Grundsätzlich planen wir rund 30 Prozent vom Nettoergebnis als
Dividende auszubezahlen, allerdings immer in Abhängigkeit vom
Finanzierungsbedarf für geplante Akquisitionen und der
Geschäftsentwicklung. Für dieses Jahr würde sich eine Dividende von
rund 30 Cent je Aktie ergeben.

a|m: Welche Erwartungen haben Sie an das laufende Geschäftsjahr?


Amnon F. Harman:
Wir rechnen mit einer nachhaltigen Erholung
frühestens ab Mitte 2010 und einer stabilen Steigerung des
Aufschwungs in 2011. Die langfristigen Wachstumsperspektiven in
unseren Kernsegmenten sind jedoch gegeben.
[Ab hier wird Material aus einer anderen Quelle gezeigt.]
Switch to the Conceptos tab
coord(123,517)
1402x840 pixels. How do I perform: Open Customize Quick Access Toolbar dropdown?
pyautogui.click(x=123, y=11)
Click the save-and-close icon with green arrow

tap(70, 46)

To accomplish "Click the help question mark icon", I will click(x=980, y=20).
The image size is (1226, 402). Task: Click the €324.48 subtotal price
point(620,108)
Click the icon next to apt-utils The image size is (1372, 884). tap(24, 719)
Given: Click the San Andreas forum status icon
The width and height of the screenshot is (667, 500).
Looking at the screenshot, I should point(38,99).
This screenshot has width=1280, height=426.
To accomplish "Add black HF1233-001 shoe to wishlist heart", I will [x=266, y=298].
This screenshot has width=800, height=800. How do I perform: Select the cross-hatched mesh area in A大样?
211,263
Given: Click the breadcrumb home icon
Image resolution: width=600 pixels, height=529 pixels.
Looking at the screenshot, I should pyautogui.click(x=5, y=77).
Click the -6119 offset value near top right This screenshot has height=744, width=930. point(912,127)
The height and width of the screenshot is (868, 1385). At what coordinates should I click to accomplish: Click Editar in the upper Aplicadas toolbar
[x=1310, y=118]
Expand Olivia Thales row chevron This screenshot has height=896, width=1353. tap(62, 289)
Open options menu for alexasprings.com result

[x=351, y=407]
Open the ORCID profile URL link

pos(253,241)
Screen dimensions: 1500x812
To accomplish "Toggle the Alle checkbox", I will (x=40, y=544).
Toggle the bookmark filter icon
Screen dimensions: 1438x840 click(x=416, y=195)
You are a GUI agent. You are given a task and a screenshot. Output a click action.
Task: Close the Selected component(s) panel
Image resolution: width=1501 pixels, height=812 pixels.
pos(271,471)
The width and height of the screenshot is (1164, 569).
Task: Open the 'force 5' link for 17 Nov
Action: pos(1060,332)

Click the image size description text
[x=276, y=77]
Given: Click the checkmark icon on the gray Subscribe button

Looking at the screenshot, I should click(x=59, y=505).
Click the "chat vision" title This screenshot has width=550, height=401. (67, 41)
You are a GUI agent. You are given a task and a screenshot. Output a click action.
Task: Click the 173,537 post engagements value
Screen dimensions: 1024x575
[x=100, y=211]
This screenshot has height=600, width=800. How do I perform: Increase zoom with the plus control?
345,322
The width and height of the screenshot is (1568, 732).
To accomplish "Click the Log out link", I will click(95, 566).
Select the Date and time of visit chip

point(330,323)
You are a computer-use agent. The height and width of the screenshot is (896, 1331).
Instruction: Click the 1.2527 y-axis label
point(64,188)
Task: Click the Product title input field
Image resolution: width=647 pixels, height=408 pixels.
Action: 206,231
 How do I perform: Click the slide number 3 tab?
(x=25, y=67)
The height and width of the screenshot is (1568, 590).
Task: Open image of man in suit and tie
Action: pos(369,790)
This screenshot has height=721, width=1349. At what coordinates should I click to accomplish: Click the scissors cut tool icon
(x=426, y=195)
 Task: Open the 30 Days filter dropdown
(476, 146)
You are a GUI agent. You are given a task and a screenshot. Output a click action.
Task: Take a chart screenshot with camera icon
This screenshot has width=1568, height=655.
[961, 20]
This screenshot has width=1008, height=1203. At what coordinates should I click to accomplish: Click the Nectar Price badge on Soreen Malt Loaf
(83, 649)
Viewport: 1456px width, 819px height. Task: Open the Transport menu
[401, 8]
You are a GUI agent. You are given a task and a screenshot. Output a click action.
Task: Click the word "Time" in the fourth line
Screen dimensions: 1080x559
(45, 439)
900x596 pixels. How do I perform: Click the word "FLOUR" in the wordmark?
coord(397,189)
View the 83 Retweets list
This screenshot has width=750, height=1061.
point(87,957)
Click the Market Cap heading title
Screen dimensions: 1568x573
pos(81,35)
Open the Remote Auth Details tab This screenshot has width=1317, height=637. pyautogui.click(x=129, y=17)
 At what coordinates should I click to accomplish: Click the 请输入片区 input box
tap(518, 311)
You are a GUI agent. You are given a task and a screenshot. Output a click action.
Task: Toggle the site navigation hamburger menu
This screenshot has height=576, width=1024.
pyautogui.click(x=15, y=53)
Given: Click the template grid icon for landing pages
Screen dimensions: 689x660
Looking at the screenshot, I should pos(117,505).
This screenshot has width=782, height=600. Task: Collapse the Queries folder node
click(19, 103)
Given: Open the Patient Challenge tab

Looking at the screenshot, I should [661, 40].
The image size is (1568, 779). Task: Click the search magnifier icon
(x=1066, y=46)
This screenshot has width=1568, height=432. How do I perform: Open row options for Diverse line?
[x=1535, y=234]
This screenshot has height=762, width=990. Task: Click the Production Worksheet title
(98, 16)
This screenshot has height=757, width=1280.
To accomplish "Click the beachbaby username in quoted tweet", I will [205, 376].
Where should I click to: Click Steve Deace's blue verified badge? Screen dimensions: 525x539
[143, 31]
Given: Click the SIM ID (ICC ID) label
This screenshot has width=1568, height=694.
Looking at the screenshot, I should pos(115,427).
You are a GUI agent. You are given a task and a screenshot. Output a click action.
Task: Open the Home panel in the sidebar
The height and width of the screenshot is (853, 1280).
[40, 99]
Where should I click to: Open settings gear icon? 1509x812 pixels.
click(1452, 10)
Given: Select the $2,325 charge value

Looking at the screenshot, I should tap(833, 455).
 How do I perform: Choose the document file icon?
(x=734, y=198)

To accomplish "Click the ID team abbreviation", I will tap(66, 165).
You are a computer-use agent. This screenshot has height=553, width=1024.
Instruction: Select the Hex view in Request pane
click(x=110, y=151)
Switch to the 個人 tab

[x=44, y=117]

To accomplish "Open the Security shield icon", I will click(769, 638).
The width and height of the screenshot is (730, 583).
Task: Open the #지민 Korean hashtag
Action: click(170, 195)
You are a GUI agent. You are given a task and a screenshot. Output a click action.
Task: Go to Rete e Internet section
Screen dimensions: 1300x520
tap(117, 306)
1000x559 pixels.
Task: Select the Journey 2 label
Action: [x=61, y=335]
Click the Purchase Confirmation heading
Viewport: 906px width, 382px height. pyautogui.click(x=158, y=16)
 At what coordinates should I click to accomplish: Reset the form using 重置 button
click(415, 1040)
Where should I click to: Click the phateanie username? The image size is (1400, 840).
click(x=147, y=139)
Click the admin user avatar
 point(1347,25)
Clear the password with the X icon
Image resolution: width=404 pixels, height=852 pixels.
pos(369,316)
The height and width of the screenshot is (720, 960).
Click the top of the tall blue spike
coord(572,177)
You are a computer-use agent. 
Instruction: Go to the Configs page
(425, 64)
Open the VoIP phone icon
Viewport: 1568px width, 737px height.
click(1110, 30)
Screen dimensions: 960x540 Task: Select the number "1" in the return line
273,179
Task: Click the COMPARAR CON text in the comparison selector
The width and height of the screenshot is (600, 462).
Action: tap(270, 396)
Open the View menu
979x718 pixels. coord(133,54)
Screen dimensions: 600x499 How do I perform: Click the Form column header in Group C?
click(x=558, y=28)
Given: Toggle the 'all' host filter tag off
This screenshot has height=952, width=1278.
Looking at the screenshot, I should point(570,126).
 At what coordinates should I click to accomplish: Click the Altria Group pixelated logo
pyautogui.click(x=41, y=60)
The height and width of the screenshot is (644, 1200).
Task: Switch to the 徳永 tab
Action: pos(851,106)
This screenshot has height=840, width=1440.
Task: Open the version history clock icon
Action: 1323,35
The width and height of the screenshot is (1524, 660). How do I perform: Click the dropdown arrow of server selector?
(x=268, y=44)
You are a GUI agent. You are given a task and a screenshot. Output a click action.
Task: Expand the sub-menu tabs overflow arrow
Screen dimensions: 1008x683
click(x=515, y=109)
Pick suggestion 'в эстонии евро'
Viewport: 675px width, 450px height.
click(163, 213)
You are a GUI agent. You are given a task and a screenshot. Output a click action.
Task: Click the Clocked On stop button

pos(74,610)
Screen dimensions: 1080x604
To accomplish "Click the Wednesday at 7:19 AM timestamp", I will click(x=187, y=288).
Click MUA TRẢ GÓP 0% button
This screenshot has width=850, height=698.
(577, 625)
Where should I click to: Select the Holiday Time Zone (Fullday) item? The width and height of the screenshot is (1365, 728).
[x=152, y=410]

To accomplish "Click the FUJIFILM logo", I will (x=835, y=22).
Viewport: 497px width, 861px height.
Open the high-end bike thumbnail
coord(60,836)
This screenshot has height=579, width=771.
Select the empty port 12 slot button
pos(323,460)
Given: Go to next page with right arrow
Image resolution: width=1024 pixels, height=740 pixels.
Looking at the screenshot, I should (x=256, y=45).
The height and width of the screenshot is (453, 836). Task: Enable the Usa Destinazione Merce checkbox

Wir haben in der Krise
unsere Kostenbasis reduziert, aber gleichzeitig auch neue Produkte
entwickelt. Nicht zuletzt sind unsere internationalen
Vertriebsaktivitäten eine wichtige Voraussetzung, um in neue Märkte
einzudringen und um uns dort zu positionieren. Damit haben wir unsere
Marktposition für die Zeit nach der Krise weiter gefestigt. Wir
arbeiten heute an viel versprechenden Projekte bei unseren Kunden,
die in 2010 zur Entscheidung anstehen. Ganz klar ist unser Ziel, die
Ergebnisse von 2008 mit 127 Mio. Euro und einer Profitabilität von 14
bis 15% so schnell wie möglich wieder zu erreichen.

a|m: Herr Harman, wir bedanken uns für das Gespräch.